Monumentos diarios (2023)
El arte del rebusque.
El arte del rebusque.
En Bogotá, las tiendas ambulantes —conocidas como “chazas”— son parte inseparable del paisaje urbano. Más que simples puntos de venta, representan estrategias de supervivencia, espacios de encuentro y símbolos de la creatividad popular frente a la precariedad. Aunque suelen pasar desapercibidas, estas estructuras itinerantes han acompañado durante décadas a los transeúntes, consolidándose como verdaderos hitos de la cotidianidad capitalina.
Con Monumentos diarios, Paola Alonso propone resignificar el oficio y la estructura misma. Un carro de mercado se convierte en instalación, cargada de color y lujo a través de los elementos reflectores, donde productos de consumo masivo como Cheetos, Doritos, Chocorramo, Tinto, Perico o Minutos re aparecen como joyas. El gesto no busca únicamente embellecer, sino evidenciar: aquello que suele verse como precario o transitorio se presenta ahora como un monumento a la resistencia, la memoria colectiva y la dignidad popular.
Tinto, perico
Cristales sobre cartón
14 × 8 cm
Minutos a todo operador
Cristales sobre cartón
14 × 8 cm
La metáfora se extiende hacia el propio camino del arte emergente. Así como el vendedor ambulante debe reinventarse cada día para sostenerse en un entorno hostil, el artista independiente enfrenta las mismas tensiones en un sistema cultural que restringe el acceso y la visibilidad. En ambos casos, el rebusque se convierte en una estrategia vital para sobrevivir y hacerse presente.
Presentado en el evento The Art Sunset 2023 en Bogotá, dentro de una exposición colectiva organizada por Crónica Art, Monumentos diarios replantea la mirada sobre lo cotidiano y recuerda que lo invisible en el espacio público puede convertirse en símbolo de resistencia y en patrimonio cultural no oficial de la ciudad.
Esta serie de instalaciones tiene como objetivo la resignificación de las estructuras informales e itinerantes que se levantan cada día en las calles para obtener ingresos.
Siempre he creído en el arte del rebusque, en esa fuerza que nos recuerda que la sociedad colombiana no se deja morir y sobrevive con lo que tiene, ¡cómo puede! . Pero aun cuando esto está frente a nosotros, en la calle, muchas veces parece invisible. No porque no exista, sino porque quienes miran también cargan sus propias batallas.
En mi obra recurro a estas estructuras ambulantes de venta, esas maniobras cotidianas que atraviesan lo duro de la vida en un país como el nuestro, para resignificarla: no como una frivolidad, sino como un trabajo digno que, aunque no debería ser la única opción, se ha vuelto la manera en que más de la mitad de los colombianos sostiene su día a día.

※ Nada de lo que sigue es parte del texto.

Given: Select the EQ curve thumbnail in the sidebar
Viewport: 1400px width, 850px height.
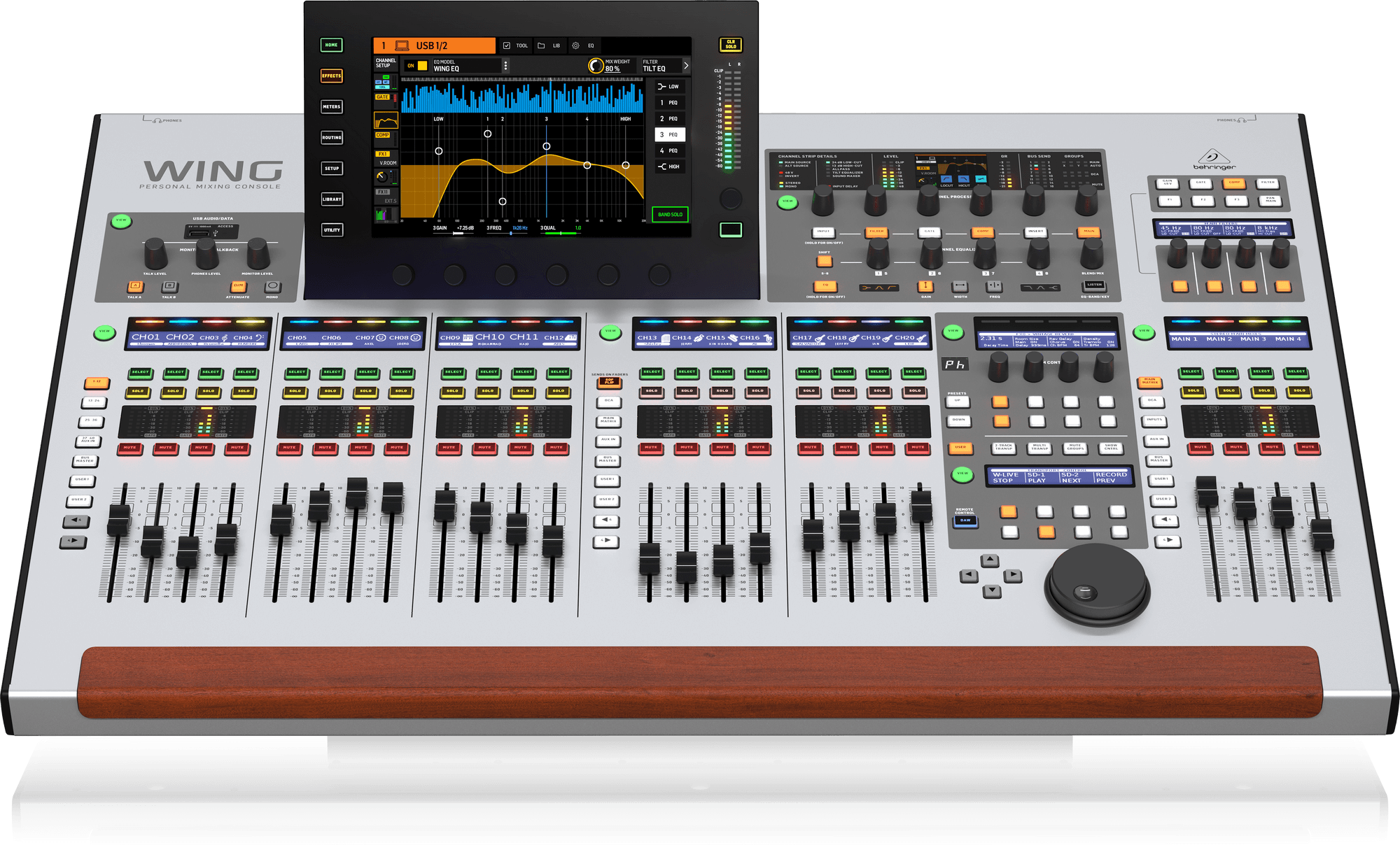Looking at the screenshot, I should tap(386, 120).
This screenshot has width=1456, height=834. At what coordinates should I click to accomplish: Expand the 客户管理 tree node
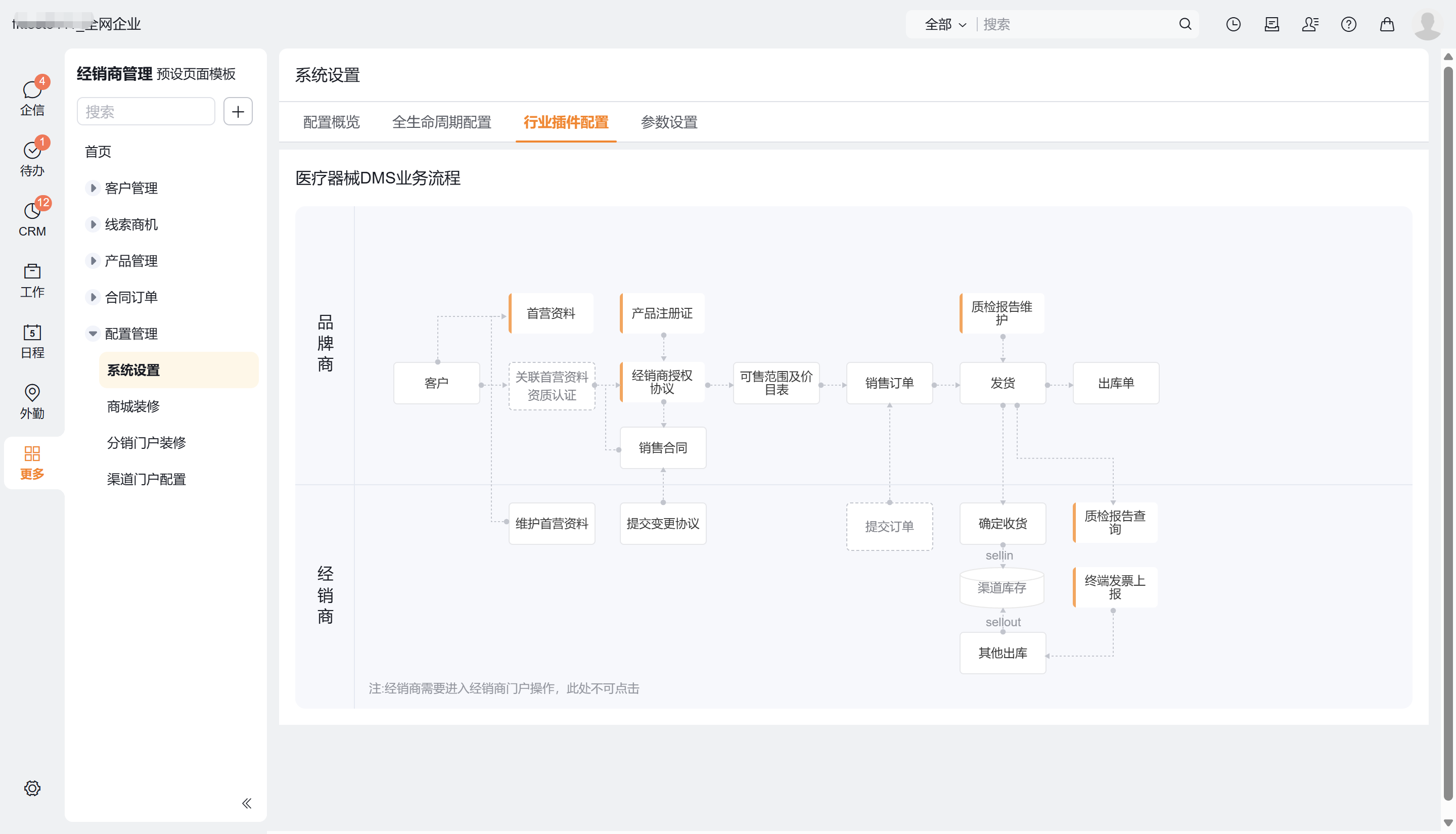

Yo también estoy ahí: vendiendo flores, una ciudadana que eligió el arte como forma de vida.
Una rica variedad de fresas recién cosidas e intervenidas, creadas para salir a la calle, promocionarse y, si nos va bien, venderse.
Porque el rebusque no para. En un país donde tantas personas tienen que inventarse diariamente nuevas formas de sostenerse, estos monumentos vuelven a levantarse una vez más para visibilizar una realidad que hemos normalizado: la precariedad y la necesidad de buscarse la vida afuera, sin nada fijo ni seguro.
Fresas frescas convierte ese rebusque cotidiano en monumento. Una fruta que se ofrece, se exhibe y se vende como cualquier producto de la calle, pero que aquí también habla de trabajo, supervivencia y de las múltiples maneras en que las personas construyen su sustento día a día.